エイシンヒカリの敗因 彼の物語はここで終わらない

 エイシンヒカリの敗因。それは彼が彼だったから。彼には日本は狭すぎた。分刻みでレースの予定通り馬をゲートに入れ、始まる前は大きな歓声。人間中心主義の競馬。人のための競馬。競馬というスポーツはいつも人間のためにある。人間のために、人間の理想の最強の馬を見たいという欲望を元にサラブレッド作られた。けれども、その恣意的な中にも、馬が最高のパフォーマンスを出せる環境を作り、馬を第一に考える馬優先主義の欧州競馬。一方で、商業を第一に考える人優先主義のアメリカ競馬とその影響を受けた日本競馬。エイシンヒカリエイシンヒカリだった。窮屈すぎる日本競馬は彼には合わなかった。ゲートに入れるのに何十分もかけ、馬が入りたくなるまで待ち、ゲートもゆっくり出て、直線からレースが始まる競馬。彼にはそれが合っていた。彼は、日本で生まれるべき馬ではなかった。凱旋門も出たらきっと勝っていた。競馬に、勝負に“たられば”は通用しない。結果は変わらない。けれども、“たられば”を考えるから、語り合うからこそ、勝負のスポーツの競馬の厳しさと非情さと少しの感動に夢を感じるのではないだろうか。エイシンヒカリは香港Cへ、世界へと挑戦する。けれども、エイシンヒカリの物語はここで最終章ではない。
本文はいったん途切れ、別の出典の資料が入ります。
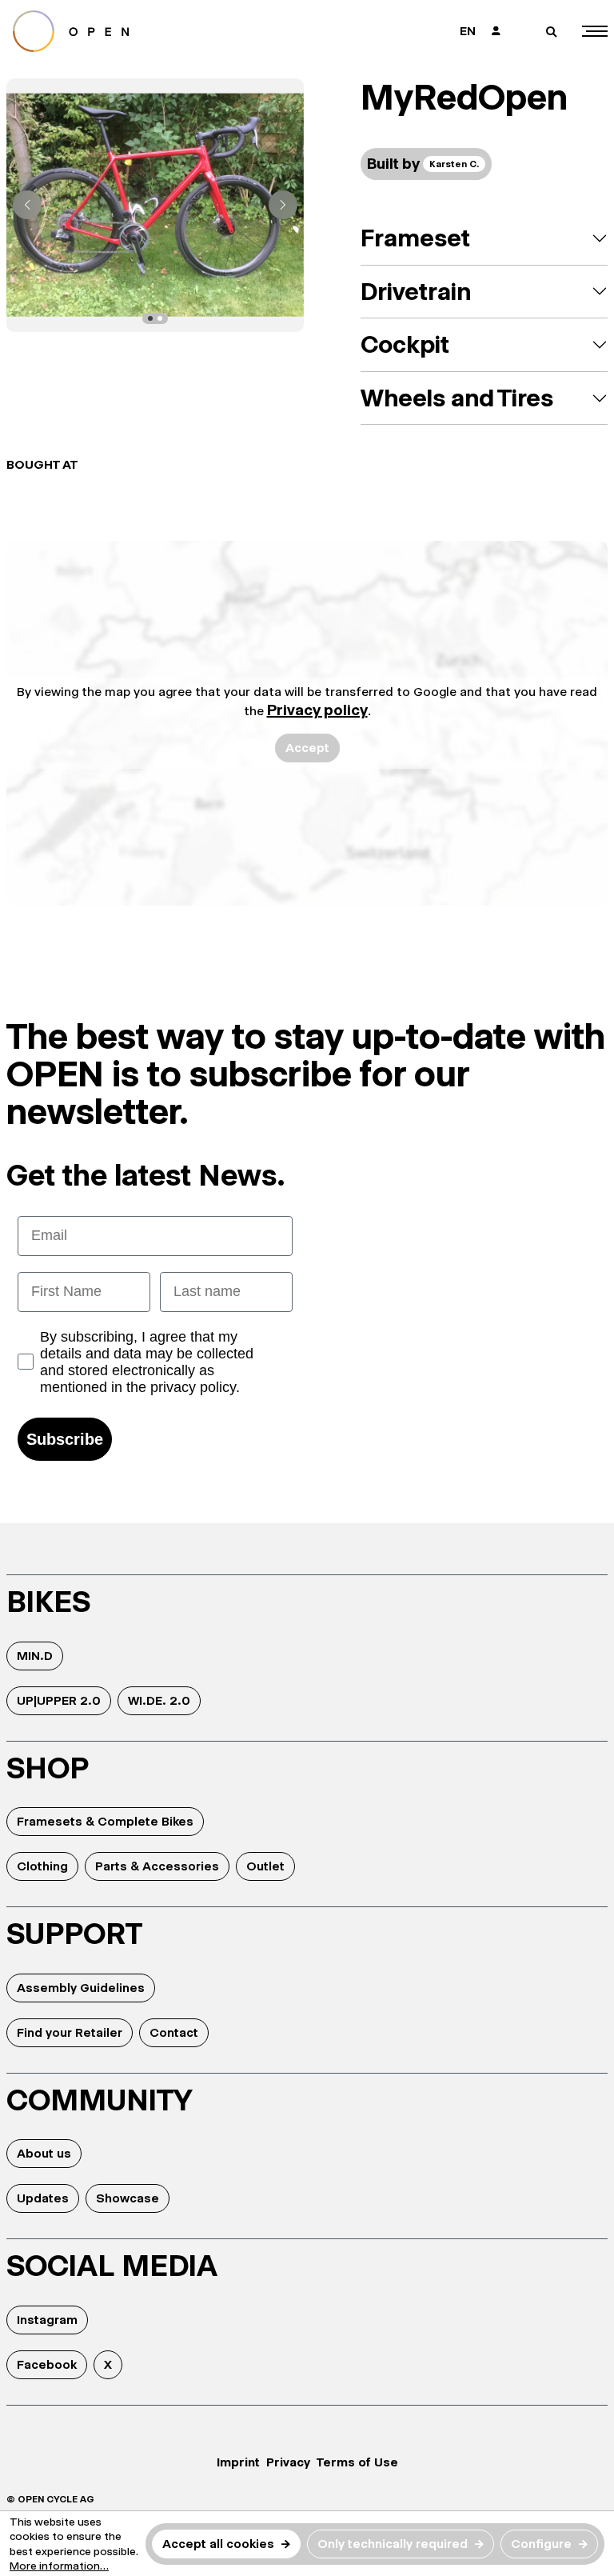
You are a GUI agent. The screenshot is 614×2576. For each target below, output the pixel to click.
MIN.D (35, 1655)
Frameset (415, 238)
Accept (307, 747)
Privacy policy (317, 710)
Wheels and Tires (457, 398)
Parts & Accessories (157, 1866)
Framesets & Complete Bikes (105, 1821)
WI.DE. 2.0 (159, 1700)
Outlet (265, 1866)
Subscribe (64, 1439)
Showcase (127, 2198)
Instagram (47, 2319)
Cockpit (405, 344)
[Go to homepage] (150, 31)
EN (468, 30)
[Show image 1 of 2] (150, 318)
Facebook (47, 2364)
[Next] (283, 204)
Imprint (238, 2462)
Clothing (42, 1866)
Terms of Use (357, 2462)
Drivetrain (416, 291)
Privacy (288, 2462)
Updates (43, 2198)
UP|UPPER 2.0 (59, 1700)
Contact (174, 2032)
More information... (59, 2565)
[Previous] (27, 204)
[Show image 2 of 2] (159, 318)
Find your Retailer (69, 2032)
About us (44, 2153)
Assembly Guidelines (81, 1987)
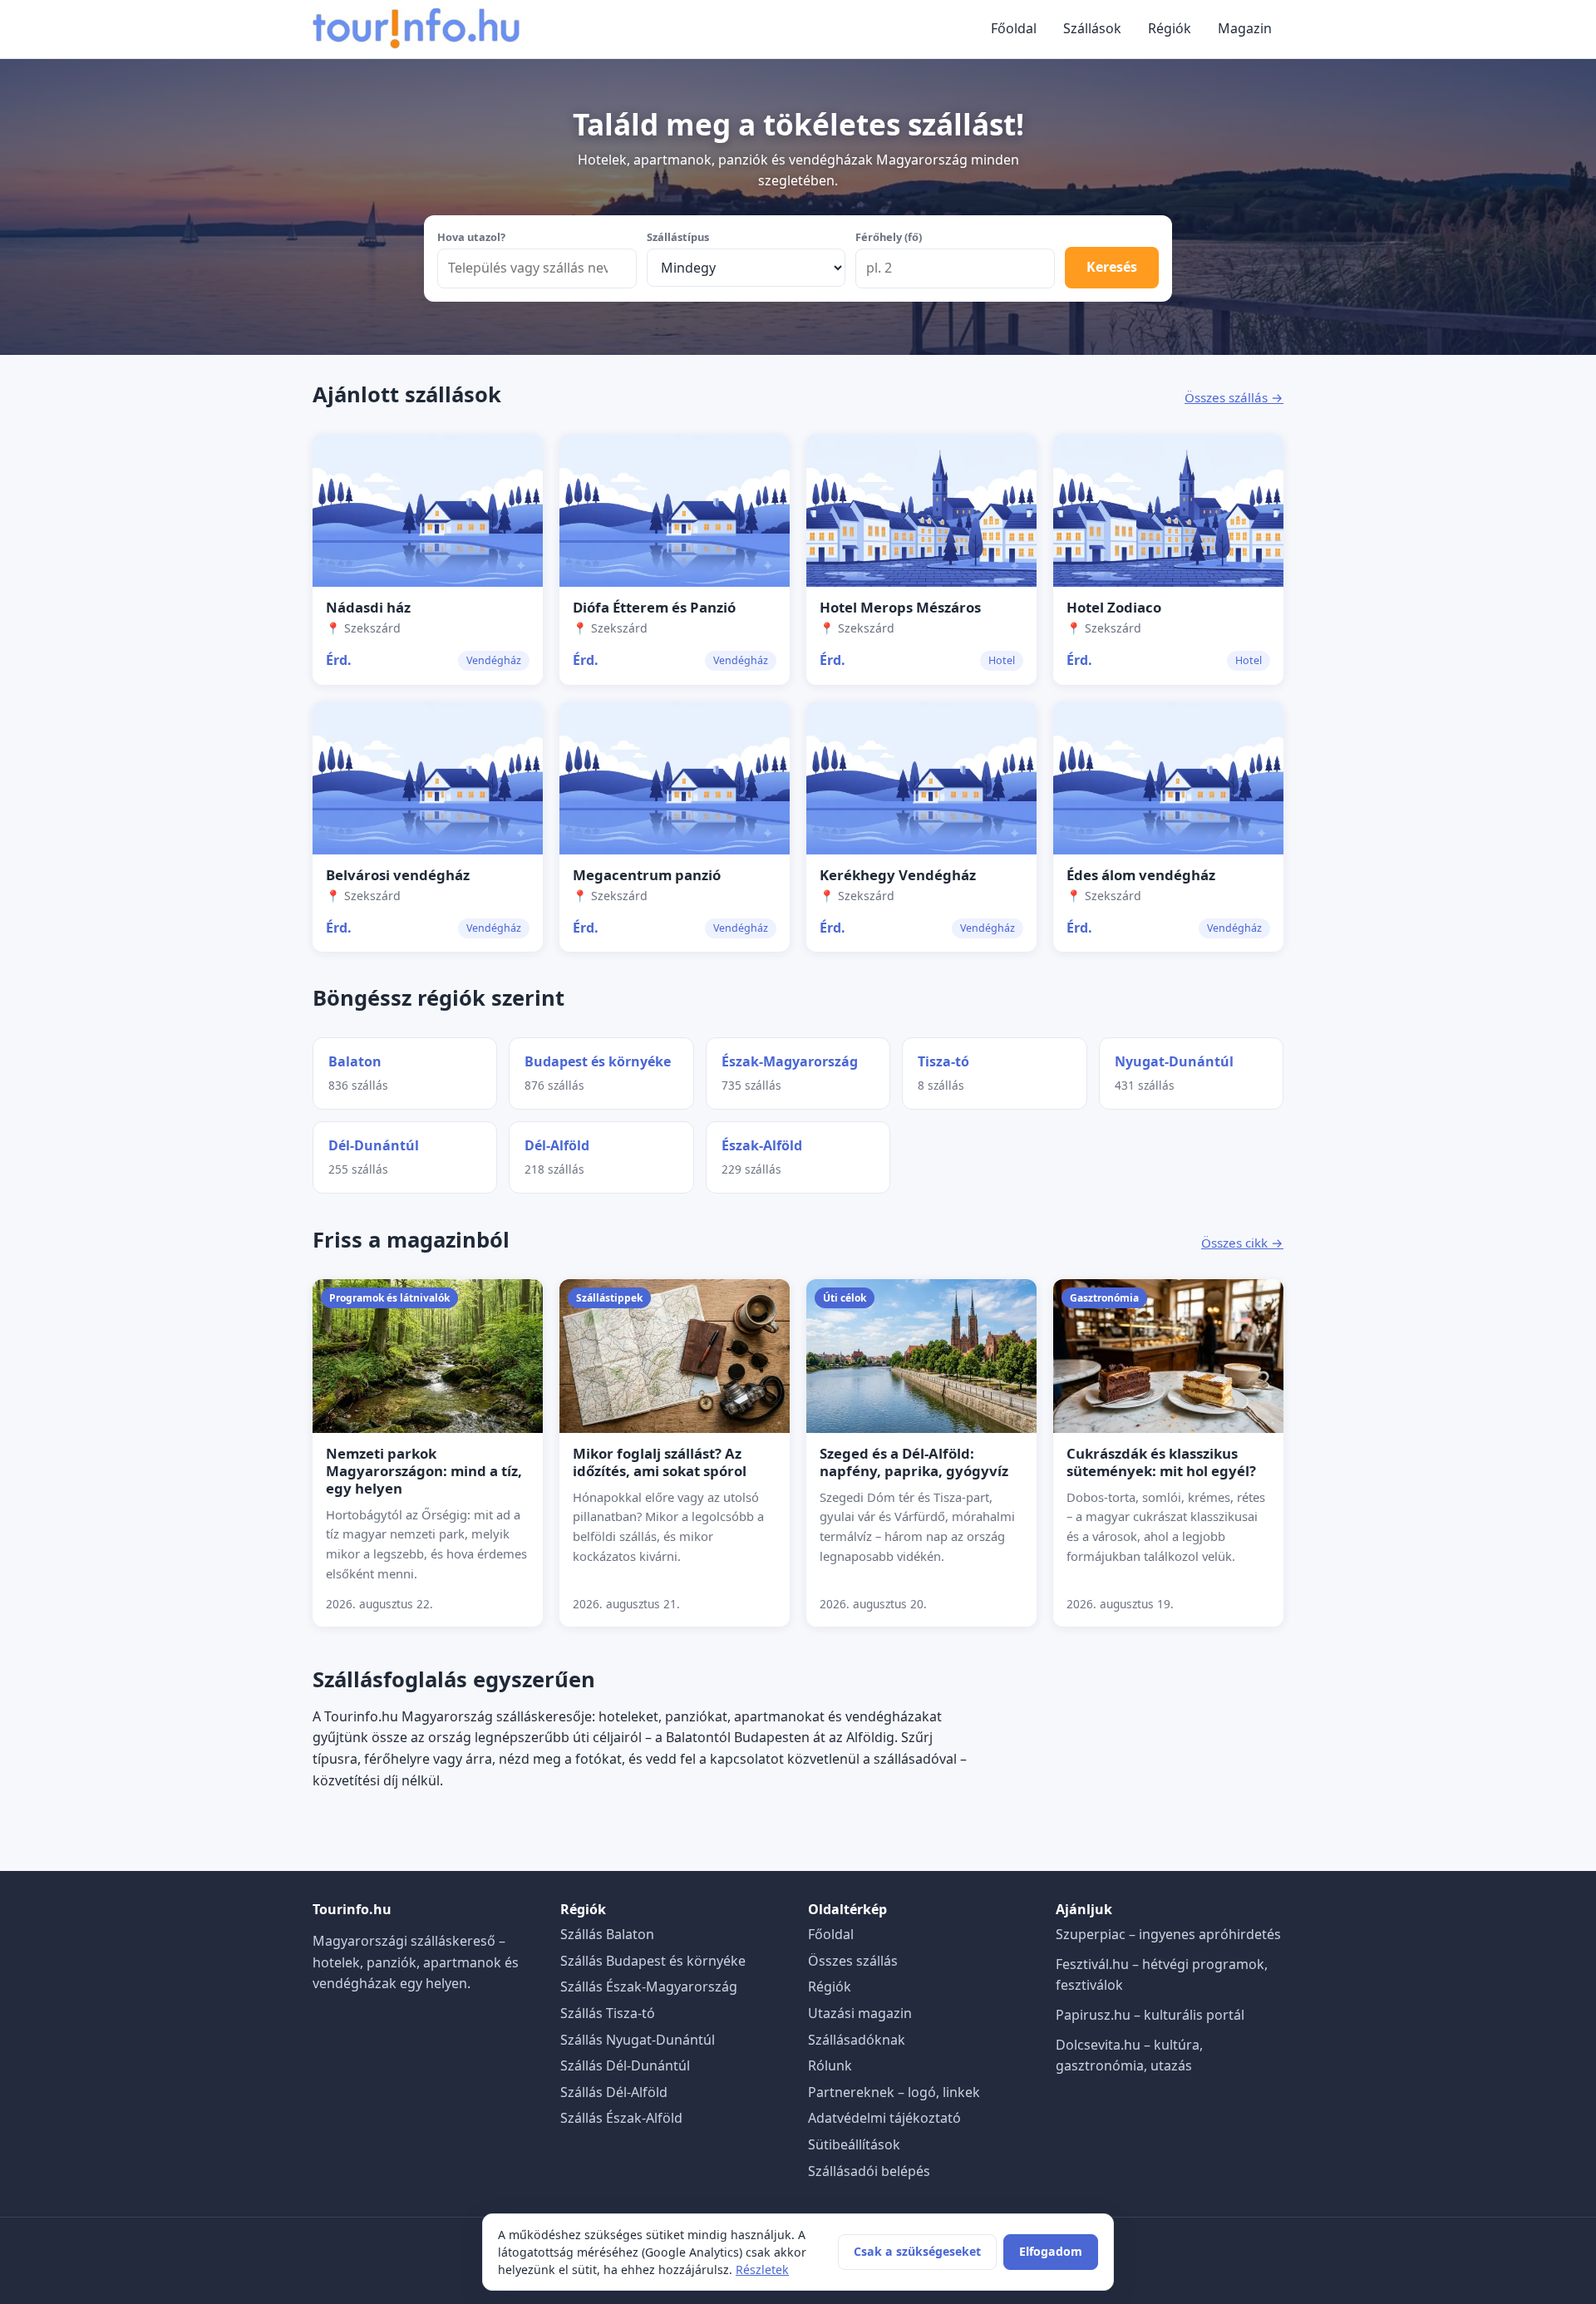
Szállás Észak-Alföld (621, 2118)
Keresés (1111, 267)
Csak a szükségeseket (917, 2251)
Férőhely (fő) (888, 236)
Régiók (1169, 28)
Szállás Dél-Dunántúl (625, 2065)
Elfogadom (1050, 2251)
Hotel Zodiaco (1113, 607)
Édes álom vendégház (1140, 874)
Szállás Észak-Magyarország (648, 1986)
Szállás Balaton (607, 1934)
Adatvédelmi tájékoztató (884, 2118)
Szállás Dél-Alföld (613, 2092)
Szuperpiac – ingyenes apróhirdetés (1168, 1934)
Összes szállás (853, 1961)
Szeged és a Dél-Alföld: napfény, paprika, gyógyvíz (914, 1462)
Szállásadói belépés (869, 2171)
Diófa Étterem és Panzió (654, 607)
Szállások (1092, 28)
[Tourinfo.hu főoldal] (416, 29)
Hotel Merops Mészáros (900, 607)
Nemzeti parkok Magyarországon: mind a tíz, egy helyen (424, 1471)
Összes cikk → (1242, 1242)
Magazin (1245, 28)
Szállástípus (678, 236)
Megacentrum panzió (647, 874)
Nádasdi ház (368, 607)
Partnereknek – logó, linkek (894, 2092)
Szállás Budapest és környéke (653, 1961)
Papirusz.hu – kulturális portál (1150, 2015)
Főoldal (1014, 28)
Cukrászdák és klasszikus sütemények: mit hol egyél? (1161, 1462)
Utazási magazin (860, 2013)
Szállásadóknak (856, 2040)
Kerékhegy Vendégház (898, 874)
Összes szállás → (1234, 397)
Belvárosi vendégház (398, 874)
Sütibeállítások (854, 2144)
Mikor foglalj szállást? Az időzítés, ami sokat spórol (659, 1462)
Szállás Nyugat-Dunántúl (637, 2040)
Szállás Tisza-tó (607, 2013)
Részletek (762, 2269)
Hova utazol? (471, 236)
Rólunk (830, 2065)
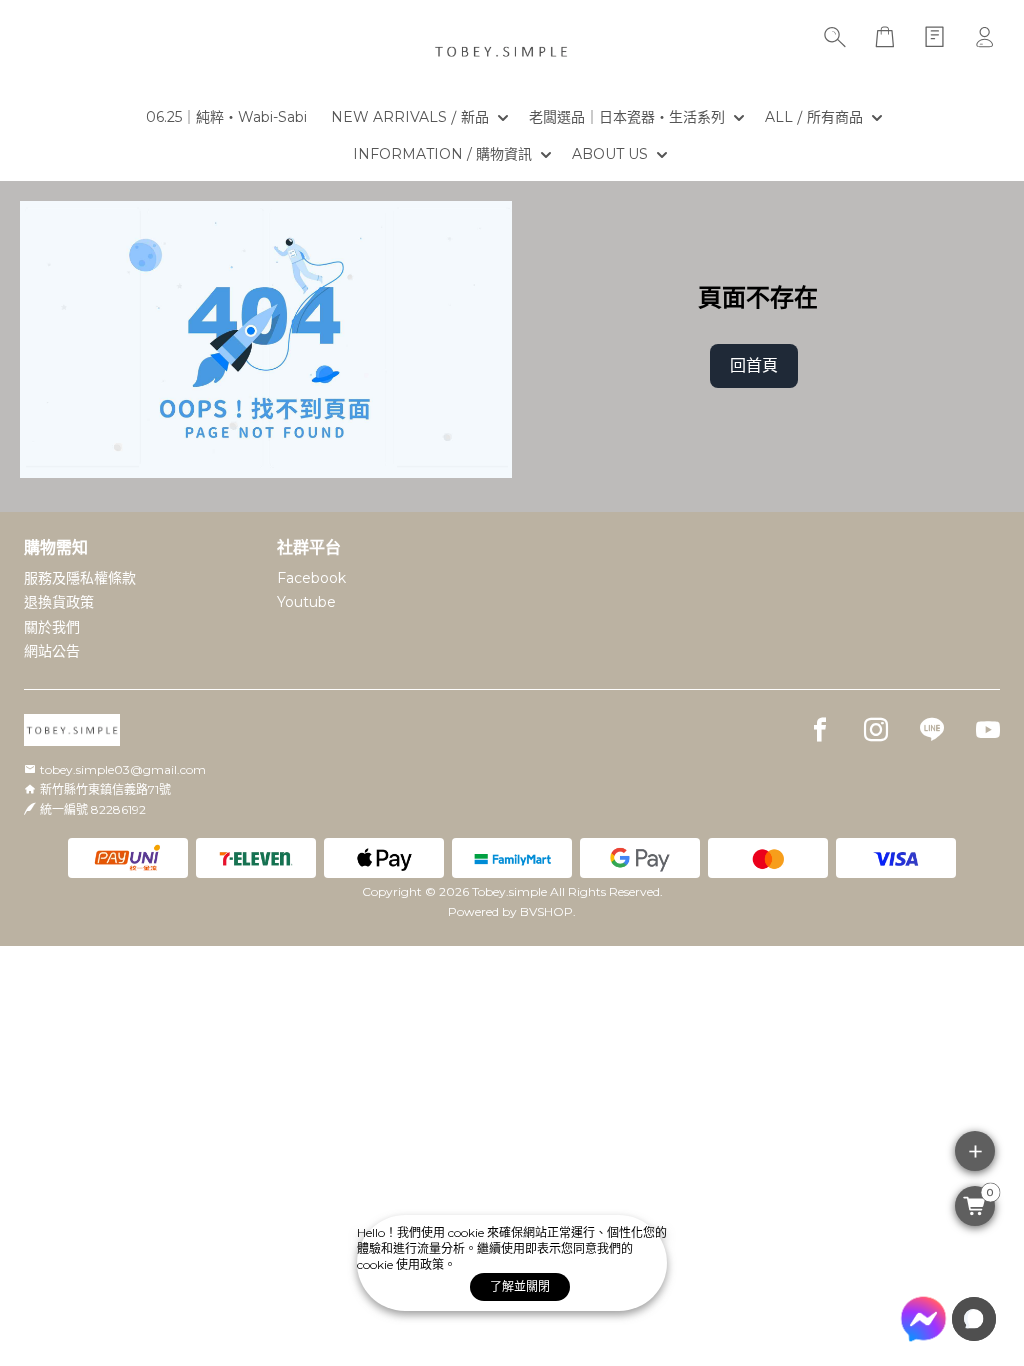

本当の勝負はこれから。種牡馬として、新しい舞台で彼の真価が問われる。競馬はブラッドスポーツだと言われる。その言葉に、競馬の真髄が、本質がある。どんな名馬であっても、その血を後世に残せない血統は廃れ、その馬自身もいつしか忘れ去られる。けれども、名種牡馬は必ず血統表に名を残し、人々の記憶に必ず留まる。ディープインパクトは間違いなく名馬ではあった。だが、名種牡馬とは言えるまでにはなっていない。まだ、絶対的な後継種牡馬は出て来ていない。その上、SS系はセントサイモンの悲劇と同じ道を辿りつつある。セントサイモンの悲劇がSS系に起きたとしても、名種牡馬Sunday Silence は確実に日本馬の血統表に残る。ディープインパクトの後継種牡馬として、一度は世界の現役最強馬になったプライドで意地で、名種牡馬になって欲しい。エイシンヒカリが一流馬である証を。種牡馬として示して欲しい。SS系の実績ある種牡馬ディープインパクトブラックタイドキズナと同じ限られたSS系の血を持たない数少ないパイを争わなければならない。未来は決して、明るくない。日本国の未来が明るくない様に日本競馬界の未来も明るくない。SS系の未来も明るくない。けれども、悲観する必要はない。彼の底力を信じてもいいではないだろうか。何年後か、彼の産駒がいつの日か、一度は目標にした凱旋門賞を鞍上武豊で獲る日を。そう期待してしまうのは、私がエイシンヒカリが好きだからだろうか。ディープインパクトの日本競馬界の悲願をと思ってしまうのは、少し気がはやり過ぎているだろうか。これからが勝負。エイシンヒカリの真価が問われる。